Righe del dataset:
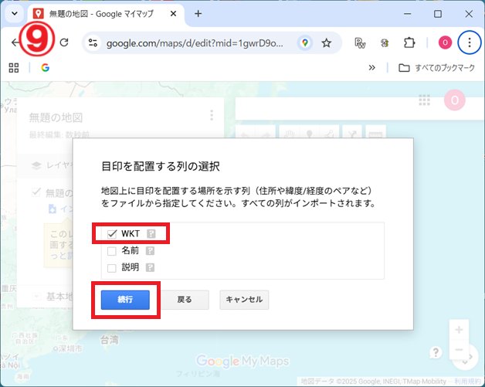Open the Chrome profile avatar
Screen dimensions: 485x387
[445, 43]
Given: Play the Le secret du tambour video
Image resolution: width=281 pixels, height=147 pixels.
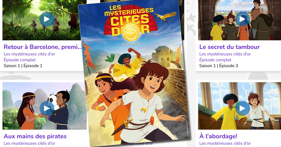Looking at the screenshot, I should click(242, 19).
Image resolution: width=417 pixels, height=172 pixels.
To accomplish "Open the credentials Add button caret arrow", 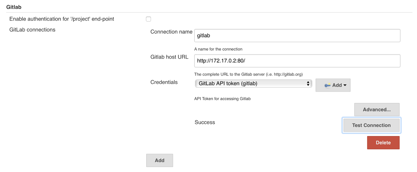I will (x=345, y=85).
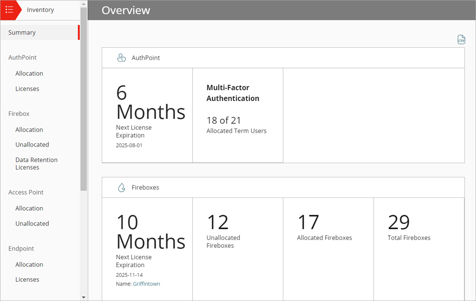Click the sidebar scrollbar down arrow
This screenshot has width=476, height=301.
click(x=82, y=297)
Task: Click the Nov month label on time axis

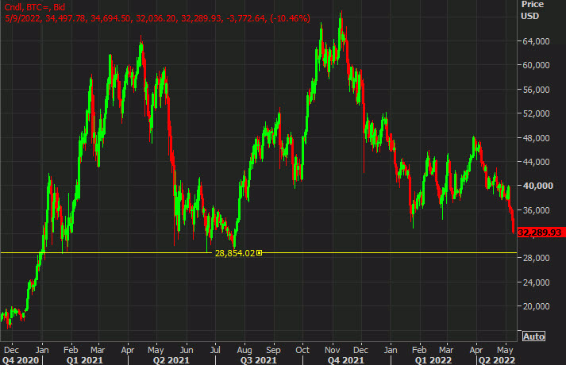Action: [332, 348]
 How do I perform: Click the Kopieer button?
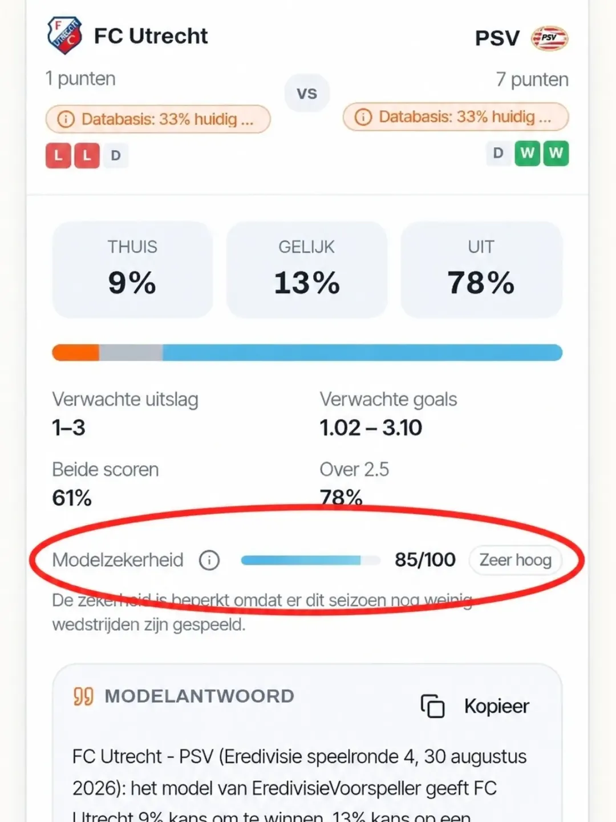click(475, 706)
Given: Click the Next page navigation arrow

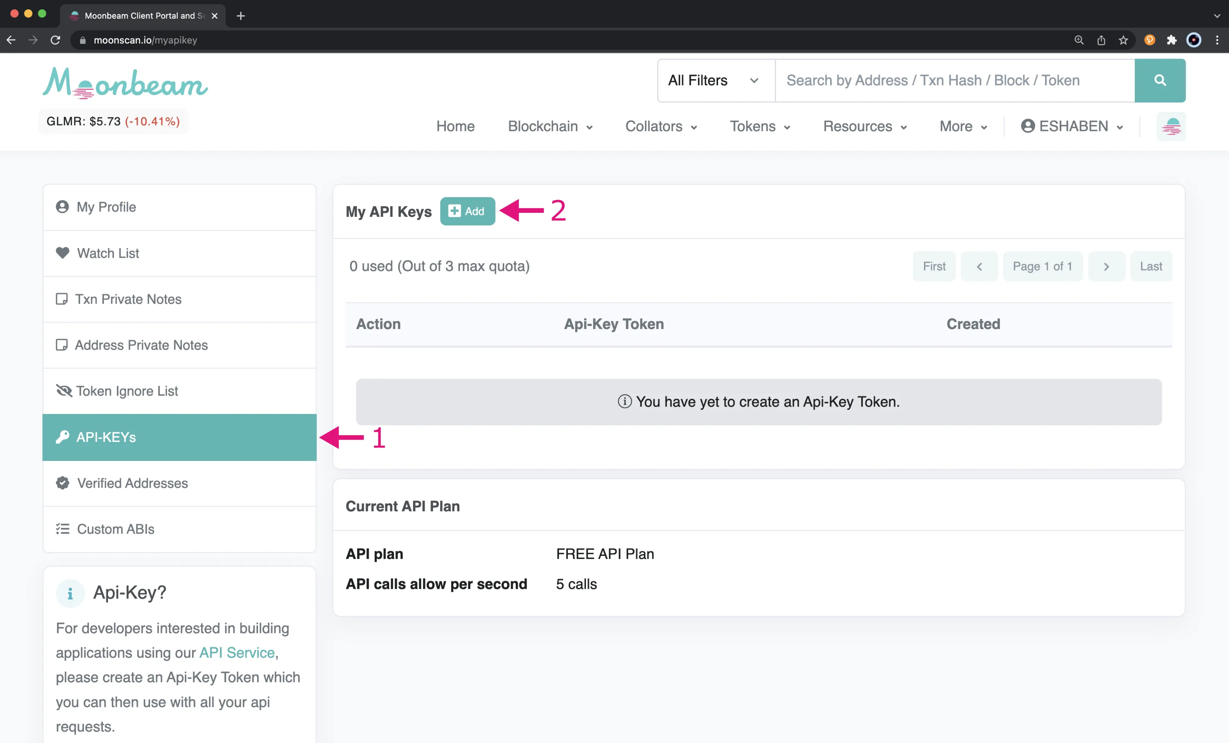Looking at the screenshot, I should pyautogui.click(x=1105, y=266).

**Descrizione del problema:**
Per favore, modifica i record dalla riga che contiene "How do I perform: Click the Kopieer button?" fino alla fine dei record, estremi inclusi, sostituendo "Next" con "Previous" e lasciando invariato tutto il resto. Riporta solo queste righe, senza le immagini.

**Risposta:**
 How do I perform: Click the Kopieer button?
click(475, 706)
Given: Click the Previous page navigation arrow

Looking at the screenshot, I should pyautogui.click(x=1105, y=266).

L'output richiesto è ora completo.